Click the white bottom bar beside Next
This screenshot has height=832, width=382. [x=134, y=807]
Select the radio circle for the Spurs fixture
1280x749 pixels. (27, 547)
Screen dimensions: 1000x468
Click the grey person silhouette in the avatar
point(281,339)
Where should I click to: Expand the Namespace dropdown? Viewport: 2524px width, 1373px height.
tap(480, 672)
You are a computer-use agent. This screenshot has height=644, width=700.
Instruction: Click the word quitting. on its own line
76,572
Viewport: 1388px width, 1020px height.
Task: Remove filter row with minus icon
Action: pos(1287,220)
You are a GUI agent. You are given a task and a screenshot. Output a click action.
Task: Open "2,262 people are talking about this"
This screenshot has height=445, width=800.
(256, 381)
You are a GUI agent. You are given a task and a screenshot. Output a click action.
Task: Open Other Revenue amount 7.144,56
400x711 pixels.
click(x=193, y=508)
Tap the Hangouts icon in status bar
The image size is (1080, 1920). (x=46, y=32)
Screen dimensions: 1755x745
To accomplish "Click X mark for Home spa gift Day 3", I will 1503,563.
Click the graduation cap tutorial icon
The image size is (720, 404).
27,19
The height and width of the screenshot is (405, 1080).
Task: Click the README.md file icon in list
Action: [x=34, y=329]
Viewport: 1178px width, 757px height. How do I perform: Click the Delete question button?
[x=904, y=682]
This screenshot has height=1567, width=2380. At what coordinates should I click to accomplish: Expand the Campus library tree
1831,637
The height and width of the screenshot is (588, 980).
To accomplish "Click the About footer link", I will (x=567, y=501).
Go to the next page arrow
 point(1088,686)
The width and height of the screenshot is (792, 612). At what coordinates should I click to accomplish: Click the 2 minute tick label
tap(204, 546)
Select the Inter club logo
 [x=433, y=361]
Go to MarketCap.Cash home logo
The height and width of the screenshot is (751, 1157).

___

→ Aufgabe
Schreibe den Abschnitt der Datensätze neu, der mit der Zeile beginnt, die „Screen dimensions: 1000x468“ enthält, und mit der Zeile endet, die „The image size is (1080, 1920). (x=46, y=32)“ enthält. Ersetze darin „Hangouts“ durch „Signal“ und lass alles Übrige unverändert.

→ Ergebnis
Screen dimensions: 1000x468
Click the grey person silhouette in the avatar
point(281,339)
Where should I click to: Expand the Namespace dropdown? Viewport: 2524px width, 1373px height.
tap(480, 672)
You are a computer-use agent. This screenshot has height=644, width=700.
Instruction: Click the word quitting. on its own line
76,572
Viewport: 1388px width, 1020px height.
Task: Remove filter row with minus icon
Action: pos(1287,220)
You are a GUI agent. You are given a task and a screenshot. Output a click action.
Task: Open "2,262 people are talking about this"
This screenshot has height=445, width=800.
(256, 381)
You are a GUI agent. You are given a task and a screenshot. Output a click action.
Task: Open Other Revenue amount 7.144,56
400x711 pixels.
click(x=193, y=508)
Tap the Signal icon in status bar
The image size is (1080, 1920). (x=46, y=32)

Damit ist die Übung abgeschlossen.